When someone did buy a boy, the two Flikkers cried, “Eeech!” in unison, and the glowing one went out like a snuffed candle. The whole display appeared to have a kind of hypnotic effect on the pirates, who were spending money rather freely for people who went to such lengths to obtain it.
As his captors waited their turn, however, Pazel saw that the cleverer pirates knew better than to listen to the song. They poked and prodded the boys, examined their teeth and eyes.
“Too many sellers,” grumbled one of their captors. “We'll make nothing on these runts.”
“These brutes don't want quality goods,” whined another Flikkerman. “Any boy will do, when he's sure to be drowned or stabbed or cannon-blasted in a few months.”
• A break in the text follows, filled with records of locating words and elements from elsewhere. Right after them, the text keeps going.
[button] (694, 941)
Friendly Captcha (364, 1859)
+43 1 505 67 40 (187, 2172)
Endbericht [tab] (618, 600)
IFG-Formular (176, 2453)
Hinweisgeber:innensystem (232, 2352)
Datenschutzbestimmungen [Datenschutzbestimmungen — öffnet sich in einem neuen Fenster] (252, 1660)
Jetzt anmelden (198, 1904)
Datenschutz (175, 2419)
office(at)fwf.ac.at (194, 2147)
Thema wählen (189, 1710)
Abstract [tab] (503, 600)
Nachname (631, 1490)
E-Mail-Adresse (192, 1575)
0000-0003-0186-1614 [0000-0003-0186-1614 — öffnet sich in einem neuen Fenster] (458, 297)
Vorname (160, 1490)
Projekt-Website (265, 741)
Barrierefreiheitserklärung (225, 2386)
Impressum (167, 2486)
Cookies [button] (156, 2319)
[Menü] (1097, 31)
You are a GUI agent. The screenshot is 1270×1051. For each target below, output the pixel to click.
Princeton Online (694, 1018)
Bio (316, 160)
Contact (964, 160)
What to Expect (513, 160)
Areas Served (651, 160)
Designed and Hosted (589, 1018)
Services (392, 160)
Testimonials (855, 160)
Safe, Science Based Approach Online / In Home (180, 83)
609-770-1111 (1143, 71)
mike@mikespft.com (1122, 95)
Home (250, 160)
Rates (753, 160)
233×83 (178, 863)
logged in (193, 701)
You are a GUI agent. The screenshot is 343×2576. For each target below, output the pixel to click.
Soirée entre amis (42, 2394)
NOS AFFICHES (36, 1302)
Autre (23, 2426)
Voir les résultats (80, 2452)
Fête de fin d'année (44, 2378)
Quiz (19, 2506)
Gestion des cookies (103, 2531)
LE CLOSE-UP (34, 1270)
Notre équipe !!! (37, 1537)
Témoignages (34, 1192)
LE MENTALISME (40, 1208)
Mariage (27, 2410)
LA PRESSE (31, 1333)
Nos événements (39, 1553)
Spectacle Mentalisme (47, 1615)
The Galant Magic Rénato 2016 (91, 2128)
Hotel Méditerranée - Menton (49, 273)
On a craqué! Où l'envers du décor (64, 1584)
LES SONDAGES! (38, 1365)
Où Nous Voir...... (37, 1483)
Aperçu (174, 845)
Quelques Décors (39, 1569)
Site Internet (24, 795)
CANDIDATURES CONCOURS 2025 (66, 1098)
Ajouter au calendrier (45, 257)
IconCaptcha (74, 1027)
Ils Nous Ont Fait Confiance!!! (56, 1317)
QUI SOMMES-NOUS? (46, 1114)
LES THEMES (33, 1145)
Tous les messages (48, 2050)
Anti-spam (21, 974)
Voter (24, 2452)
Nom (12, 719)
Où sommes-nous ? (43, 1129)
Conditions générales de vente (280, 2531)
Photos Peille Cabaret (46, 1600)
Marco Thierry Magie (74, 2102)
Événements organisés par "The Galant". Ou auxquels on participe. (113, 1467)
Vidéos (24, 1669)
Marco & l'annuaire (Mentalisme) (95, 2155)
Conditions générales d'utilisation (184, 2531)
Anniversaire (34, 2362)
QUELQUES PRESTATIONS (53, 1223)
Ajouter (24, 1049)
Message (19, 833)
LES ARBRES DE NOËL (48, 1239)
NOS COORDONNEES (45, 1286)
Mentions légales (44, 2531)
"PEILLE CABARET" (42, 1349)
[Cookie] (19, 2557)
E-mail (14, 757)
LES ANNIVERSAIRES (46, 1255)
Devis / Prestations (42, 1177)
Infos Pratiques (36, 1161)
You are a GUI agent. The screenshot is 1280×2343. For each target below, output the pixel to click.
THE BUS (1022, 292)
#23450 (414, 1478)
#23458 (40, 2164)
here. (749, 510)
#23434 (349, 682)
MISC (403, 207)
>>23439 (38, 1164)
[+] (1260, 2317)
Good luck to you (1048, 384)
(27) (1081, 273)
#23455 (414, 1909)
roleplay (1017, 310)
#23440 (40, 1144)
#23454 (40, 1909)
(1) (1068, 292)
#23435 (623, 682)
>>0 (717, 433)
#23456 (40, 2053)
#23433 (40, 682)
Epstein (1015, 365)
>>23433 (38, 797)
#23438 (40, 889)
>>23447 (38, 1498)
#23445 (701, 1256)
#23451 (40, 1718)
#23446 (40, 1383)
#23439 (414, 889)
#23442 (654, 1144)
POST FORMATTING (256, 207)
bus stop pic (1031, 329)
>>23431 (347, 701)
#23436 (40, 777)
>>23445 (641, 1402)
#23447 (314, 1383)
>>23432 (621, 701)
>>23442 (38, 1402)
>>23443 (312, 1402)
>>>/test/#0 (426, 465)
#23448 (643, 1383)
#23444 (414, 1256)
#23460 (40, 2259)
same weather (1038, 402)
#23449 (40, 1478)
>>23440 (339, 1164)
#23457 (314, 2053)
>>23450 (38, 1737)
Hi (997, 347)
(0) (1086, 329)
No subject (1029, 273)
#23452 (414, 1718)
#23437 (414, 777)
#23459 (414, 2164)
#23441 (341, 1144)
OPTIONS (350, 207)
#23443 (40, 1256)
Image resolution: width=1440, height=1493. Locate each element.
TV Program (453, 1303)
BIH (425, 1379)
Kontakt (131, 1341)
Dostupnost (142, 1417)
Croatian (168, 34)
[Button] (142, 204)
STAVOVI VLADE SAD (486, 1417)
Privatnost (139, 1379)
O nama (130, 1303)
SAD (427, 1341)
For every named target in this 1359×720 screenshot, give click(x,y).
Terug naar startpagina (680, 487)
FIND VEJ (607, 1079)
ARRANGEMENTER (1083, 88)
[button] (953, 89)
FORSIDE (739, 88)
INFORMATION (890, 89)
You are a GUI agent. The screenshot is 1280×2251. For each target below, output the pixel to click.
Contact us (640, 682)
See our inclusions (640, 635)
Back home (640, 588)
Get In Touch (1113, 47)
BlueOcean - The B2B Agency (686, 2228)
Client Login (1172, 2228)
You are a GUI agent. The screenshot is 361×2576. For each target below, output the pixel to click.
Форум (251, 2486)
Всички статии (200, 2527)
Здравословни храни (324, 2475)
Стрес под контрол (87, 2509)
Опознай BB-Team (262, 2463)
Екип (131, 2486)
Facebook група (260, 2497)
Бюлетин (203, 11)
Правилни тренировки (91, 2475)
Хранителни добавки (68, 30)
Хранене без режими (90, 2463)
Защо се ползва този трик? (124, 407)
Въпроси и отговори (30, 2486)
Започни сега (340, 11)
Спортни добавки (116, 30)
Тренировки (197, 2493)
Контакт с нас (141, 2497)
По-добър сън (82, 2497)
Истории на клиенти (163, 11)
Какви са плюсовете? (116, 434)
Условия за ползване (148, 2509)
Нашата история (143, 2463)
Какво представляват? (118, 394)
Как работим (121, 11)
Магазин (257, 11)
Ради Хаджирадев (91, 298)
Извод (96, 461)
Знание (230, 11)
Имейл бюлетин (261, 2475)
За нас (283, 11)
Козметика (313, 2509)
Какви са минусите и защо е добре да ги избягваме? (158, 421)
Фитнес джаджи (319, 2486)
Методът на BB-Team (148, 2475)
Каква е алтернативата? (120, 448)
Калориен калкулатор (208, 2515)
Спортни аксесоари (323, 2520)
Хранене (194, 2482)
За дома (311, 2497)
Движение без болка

“So inefficient! I don't understand why humans kill one another.”
“Neither do they.”
Then the first speaker gave a chirp of surprise. “Ehiji, look! It's Druffle, Dollywilliams Druffle! What's
he
doing out here?”
The Mr. Druffle in question was a most unusual-looking man. He had greasy black hair that hung limply to his shoulders, a long nose and a filthy coat from which his bony hands emerged like implements for poking a fire. Over one shoulder hung something slick and rubbery. As he drew closer Pazel saw that it was an enormous eel.
Just behind Druffle came four huge men-at-arms. They had black beards trimmed to paintbrush points; their muscles bulged against iron bands around their forearms. Each carried a spear filed to razor sharpness and thick with dried gore where spearhead met shaft. As their eyes scanned the crowd, even the fiercest pirates stepped out of their way.
“Volpeks,”
men whispered. And so they were: Pazel knew them from drawings in his father's books. Now here they stood in the flesh: the dreaded mercenaries of the Narrow Sea, who would fight and kill for anyone who paid.
Behind the Volpeks shuffled a line of eight boys, chained at the wrists. Their faces and skin spoke of many homelands. One trait they had in common, however: they were all rather small.
“… most certainly experienced!” Druffle was saying to the Flikkerman. “They won't have time to learn between here and Chereste!”
Pazel's heart skipped a beat. Chereste was home! It was the peninsula on whose tip stood Ormael City.
“But why dost thou another's bidding?” demanded the Flikkerman.
“Call it that if you will,” said Druffle. “I call it gold for easy service. And gold he has, a-plenty.”